VIDAS C. difficile GDH. On top of the columns are the absolute numbers of positive results. The frame containing the legend of tests utilized, shows the total number of 1st samples (onset assay) and those of the 2nd, 3rd, and 4th samples (repeat assays), in brackets.

The bacterial dynamic we observed by following a large number of subjects over time, and the variables it can contribute to create, confirm the great complexity of the disease. This imposes, in turn, an unequivocal diagnostics, only achievable through an algorithm. We think that, in the current state of technology, the beginning of CDI algorithm should be entrusted to the search for tcdB, nowadays manageable. Positive cases, in which it is worth continuing the investigation, in small quantities, should be followed by VIDAS GDH, to exclude spore forms. In fact, in our opinion, it is preferable to begin any diagnostic process with the more sensitive method, especially when it is possible to correct its poor specificity, rather than underestimating a disease.

CONCLUSION

The above mentioned algorithm is quite feasible with the current tools, although these are not available in all diagnostic laboratories. Anyway, even incomplete results, and those somewhat discordant, can be correctly interpreted and utilized by physicians. Faecal CD GDH alone, not supported by toxins or tcdB positivity, not found or not searched, represents the risk of germination for any new toxigenic strains. The tcdB positivity alone, not supported by the presence of GHD and toxins’ products, not found or not searched, indicates the faecal presence of C. difficile spore forms that can germinate when the environment is suitable, condition underlying CDI recurrence [13, 28]. The algorithm itself must be clearly interpreted as a diagnostic path that distinguishes the low amount of toxin from the non-toxigenic C. difficile, and germination or not of toxigenic strains.

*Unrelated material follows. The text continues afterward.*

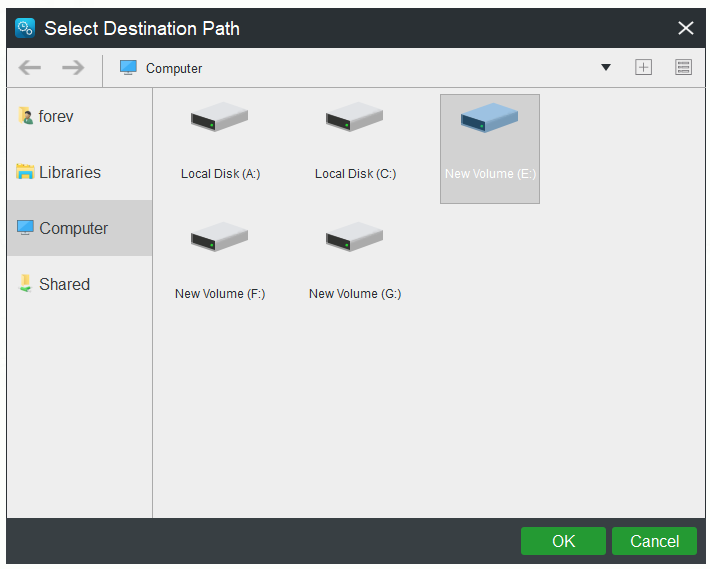Click the forward navigation arrow
The width and height of the screenshot is (710, 569).
73,68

ETHICS APPROVAL AND CONSENT TO PARTICIPATE

The study was approved by the Institutional Ethics Committee of San Martino University Hospital (n. reg. CEA 13/11-Progetto istMicro1/2011), Italy.

HUMAN AND ANIMAL RIGHTS

Not applicable.

CONSENT FOR PUBLICATION

Informed consent was obtained from each participant.

STANDARD OF REPORTING

STROBE guidelines and methodology were followed.

AVAILABILITY OF DATA AND MATERIALS

Not applicable.

FUNDING

None.

CONFLICT OF INTEREST

The authors declare no conflict of interest, financial or otherwise.